Member of the Nova Scotia House of Assembly
- In office 1843–1859
- Constituency: Digby County

Personal details
- Born: October 20, 1787 Regnéville, France
- Died: May 16, 1871 (aged 83) St. Mary's Bay, Nova Scotia, Canada
- Spouse: Marie Doucet (m. 1818)
- Occupation: Sailor, merchant, shipbuilder, educator

= François-Lambert Bourneuf =

Canadian politician

François-Lambert Bourneuf (October 20, 1787 - May 16, 1871) was a sailor, merchant and political figure in Nova Scotia, Canada.
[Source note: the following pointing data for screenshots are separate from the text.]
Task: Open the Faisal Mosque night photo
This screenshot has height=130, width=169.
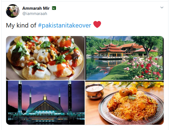Action: pyautogui.click(x=45, y=103)
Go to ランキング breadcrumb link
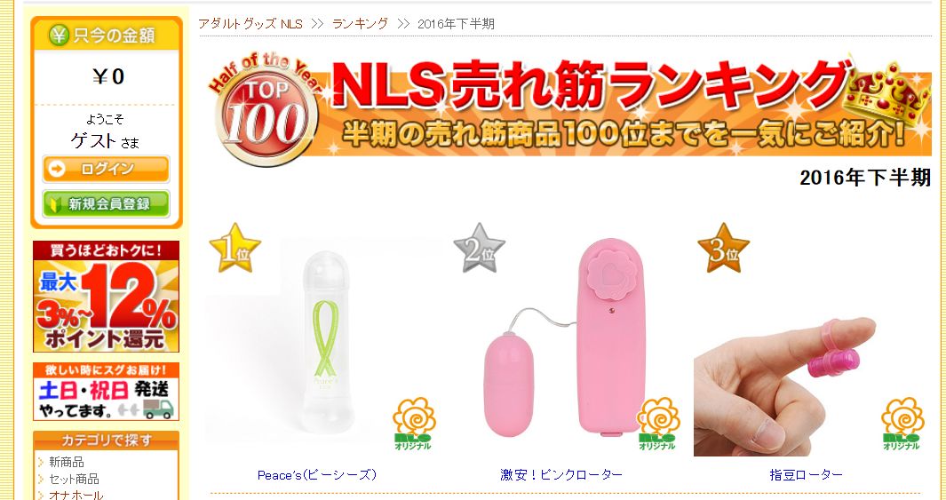The width and height of the screenshot is (946, 500). coord(360,23)
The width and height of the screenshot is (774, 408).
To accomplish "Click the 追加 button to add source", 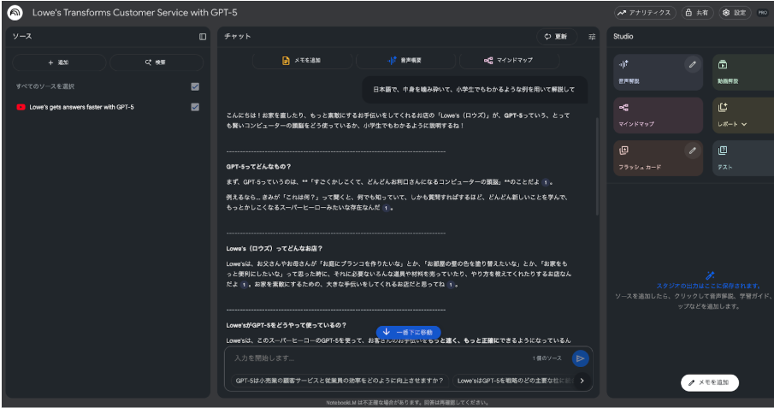I will [59, 62].
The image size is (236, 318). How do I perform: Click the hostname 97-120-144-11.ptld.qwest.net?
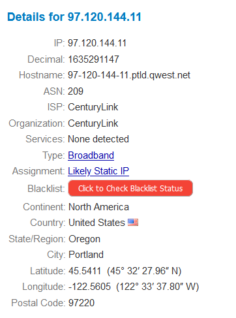(x=129, y=75)
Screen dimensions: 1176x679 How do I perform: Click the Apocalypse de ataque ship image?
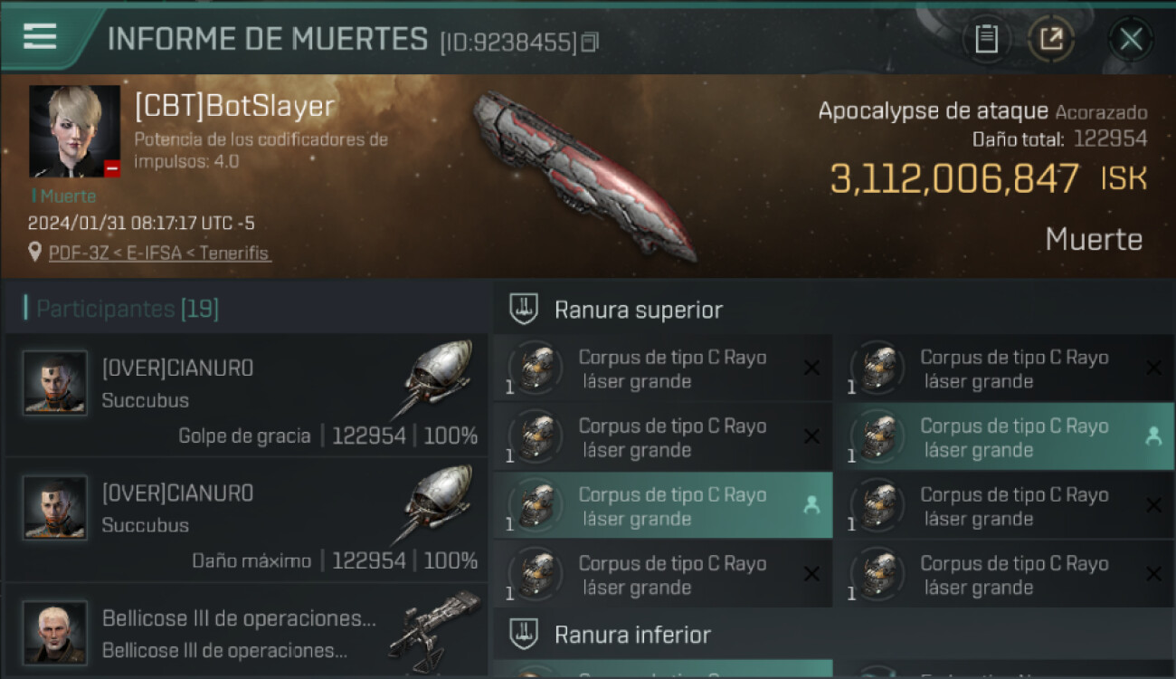[585, 175]
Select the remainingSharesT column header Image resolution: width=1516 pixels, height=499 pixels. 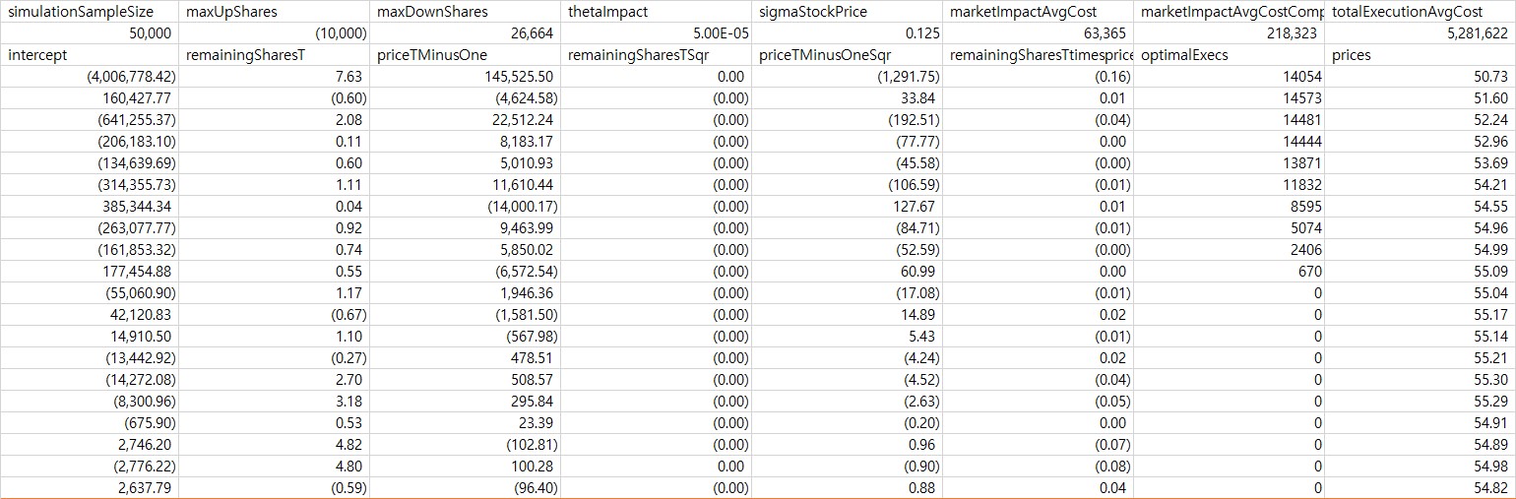pos(274,55)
He represented Digby County in the Nova Scotia House of Assembly from 1843 to 1859. His first name sometimes appears as Francis.

==Early life==
He was born in Regnéville, France, the son of François Bourneuf and Michelle Énolle, and served three years in the French navy before signing on with a ship trading in the West Indies.

==Life in Nova Scotia==
Bourneuf was captured by the English in 1809 and brought to Halifax, Nova Scotia. He escaped and became a school teacher in Pombcoup (later Pubnico). In 1813, he moved to St. Mary's Bay, where he took an oath of allegiance to Britain. After teaching and then farming, he went to sea as second in command of a schooner. In 1817, he bought his own ship. Some time later, he also began building ships. In 1818, Bourneuf married Marie Doucet, the daughter of Amable Doucet, a magistrate and Acadian. Bourneuf was one of the first magistrates for Digby County and also served on the first school commission for Clare.

==Death==
He died at St. Mary's Bay at the age of 83.